本文 =
--------

1 背景 ターゲット分析、商品分析、競合分析などを記載
2 目的 キャンペーン目的を簡単に記載
3 戦略 コンセプト、ターゲット規定、キャンペーン期間、エリア、使用媒体などを記載
4 実施計画(戦術) 使用媒体の具体的媒体計画を記載

   企画書に信憑性と説得力を与えるのは、正しい情報だ。

   年間計画を提案する「戦略的企画書」では、経済や技術の全体的な動向に関する「マクロ情報」が欠かせない。一方、短期的な企画に関する「戦略的企画書」では、ターゲットを分析した「企画補強情報」と、企画を実行するうえで必要な「実行必要情報」が大切になる。

   アイデアを発想するためネットの活用法、ブレインストーミング、欠点列挙法・希望点列挙法などのノウハウも多数紹介している。

「背景」「目的」「戦略」の書き方とは?

--------

データ一覧 =
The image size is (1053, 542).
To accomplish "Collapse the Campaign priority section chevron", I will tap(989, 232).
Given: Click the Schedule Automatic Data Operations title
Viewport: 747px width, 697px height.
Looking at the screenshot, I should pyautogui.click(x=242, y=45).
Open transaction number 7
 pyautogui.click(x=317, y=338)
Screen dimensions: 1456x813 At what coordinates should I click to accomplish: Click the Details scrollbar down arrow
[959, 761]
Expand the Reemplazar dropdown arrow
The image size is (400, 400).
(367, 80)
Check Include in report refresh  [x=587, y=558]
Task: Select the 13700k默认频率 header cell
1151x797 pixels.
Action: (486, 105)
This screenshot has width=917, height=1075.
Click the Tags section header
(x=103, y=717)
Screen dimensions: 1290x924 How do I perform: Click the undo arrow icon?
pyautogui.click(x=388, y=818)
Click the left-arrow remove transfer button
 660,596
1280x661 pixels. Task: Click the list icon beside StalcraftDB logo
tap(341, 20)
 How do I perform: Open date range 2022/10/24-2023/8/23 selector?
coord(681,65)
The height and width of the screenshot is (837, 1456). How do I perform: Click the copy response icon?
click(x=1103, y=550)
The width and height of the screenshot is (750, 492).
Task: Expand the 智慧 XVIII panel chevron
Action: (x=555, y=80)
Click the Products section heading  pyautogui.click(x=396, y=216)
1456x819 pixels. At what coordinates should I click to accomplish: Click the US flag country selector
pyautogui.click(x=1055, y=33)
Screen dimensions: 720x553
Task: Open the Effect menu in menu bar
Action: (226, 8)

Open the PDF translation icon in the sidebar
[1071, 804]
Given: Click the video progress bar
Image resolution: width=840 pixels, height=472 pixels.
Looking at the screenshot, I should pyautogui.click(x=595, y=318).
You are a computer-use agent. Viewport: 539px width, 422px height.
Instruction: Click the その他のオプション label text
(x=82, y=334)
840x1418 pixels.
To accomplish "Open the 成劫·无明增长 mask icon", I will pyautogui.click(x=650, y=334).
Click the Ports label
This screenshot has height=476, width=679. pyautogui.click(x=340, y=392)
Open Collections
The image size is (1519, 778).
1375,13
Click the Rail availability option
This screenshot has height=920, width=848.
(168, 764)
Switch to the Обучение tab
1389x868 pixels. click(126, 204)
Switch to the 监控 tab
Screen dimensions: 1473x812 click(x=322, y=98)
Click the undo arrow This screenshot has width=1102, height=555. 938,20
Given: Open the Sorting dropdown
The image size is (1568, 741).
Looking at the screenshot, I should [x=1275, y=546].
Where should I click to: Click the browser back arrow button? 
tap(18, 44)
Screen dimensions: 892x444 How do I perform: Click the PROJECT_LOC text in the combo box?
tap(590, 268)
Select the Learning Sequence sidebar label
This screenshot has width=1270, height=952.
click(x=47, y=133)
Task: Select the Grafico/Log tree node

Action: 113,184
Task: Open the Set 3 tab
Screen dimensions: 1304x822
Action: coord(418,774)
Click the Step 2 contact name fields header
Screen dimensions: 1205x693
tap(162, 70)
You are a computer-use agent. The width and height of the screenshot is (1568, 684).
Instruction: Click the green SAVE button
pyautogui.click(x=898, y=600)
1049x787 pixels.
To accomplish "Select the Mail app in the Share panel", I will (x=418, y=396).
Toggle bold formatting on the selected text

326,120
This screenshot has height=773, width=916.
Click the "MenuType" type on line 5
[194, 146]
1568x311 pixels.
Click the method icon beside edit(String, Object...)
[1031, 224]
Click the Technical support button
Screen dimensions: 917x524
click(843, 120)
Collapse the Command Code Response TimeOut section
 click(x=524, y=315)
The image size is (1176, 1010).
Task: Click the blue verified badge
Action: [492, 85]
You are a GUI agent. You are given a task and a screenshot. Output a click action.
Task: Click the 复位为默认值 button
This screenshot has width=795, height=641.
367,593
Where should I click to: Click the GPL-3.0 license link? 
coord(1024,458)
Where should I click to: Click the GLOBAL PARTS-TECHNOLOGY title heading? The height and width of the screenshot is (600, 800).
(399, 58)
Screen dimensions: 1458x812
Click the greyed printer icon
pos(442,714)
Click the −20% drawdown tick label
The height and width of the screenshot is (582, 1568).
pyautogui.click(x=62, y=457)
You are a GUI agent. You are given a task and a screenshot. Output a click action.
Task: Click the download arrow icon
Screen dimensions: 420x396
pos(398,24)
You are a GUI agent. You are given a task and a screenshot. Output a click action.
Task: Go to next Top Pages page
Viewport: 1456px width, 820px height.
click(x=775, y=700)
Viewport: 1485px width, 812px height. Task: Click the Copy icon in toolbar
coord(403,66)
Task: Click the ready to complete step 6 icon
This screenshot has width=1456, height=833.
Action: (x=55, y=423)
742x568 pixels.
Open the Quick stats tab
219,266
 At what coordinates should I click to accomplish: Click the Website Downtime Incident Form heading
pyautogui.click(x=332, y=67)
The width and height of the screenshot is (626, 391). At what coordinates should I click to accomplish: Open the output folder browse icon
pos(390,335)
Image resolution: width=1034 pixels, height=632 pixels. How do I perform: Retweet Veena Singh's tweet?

--------

課題 =
- 1) 本文のうち、「1 背景 ターゲット分析、商品分析、競合分析などを記載」から「実行必要情報」が大切になる。」までをそのまま書き写しなさい。
- 2) 本文によると、年間計画を提案する「戦略的企画書」で欠かせない情報は何か答えなさい。
- 3) 本文で番号が付けられている項目の名前をすべて挙げなさい。

想定解答 =
- 1)
1 背景 ターゲット分析、商品分析、競合分析などを記載
2 目的 キャンペーン目的を簡単に記載
3 戦略 コンセプト、ターゲット規定、キャンペーン期間、エリア、使用媒体などを記載
4 実施計画(戦術) 使用媒体の具体的媒体計画を記載

   企画書に信憑性と説得力を与えるのは、正しい情報だ。

   年間計画を提案する「戦略的企画書」では、経済や技術の全体的な動向に関する「マクロ情報」が欠かせない。一方、短期的な企画に関する「戦略的企画書」では、ターゲットを分析した「企画補強情報」と、企画を実行するうえで必要な「実行必要情報」が大切になる。

- 2) 経済や技術の全体的な動向に関する「マクロ情報」

- 3) 背景、目的、戦略、実施計画(戦術)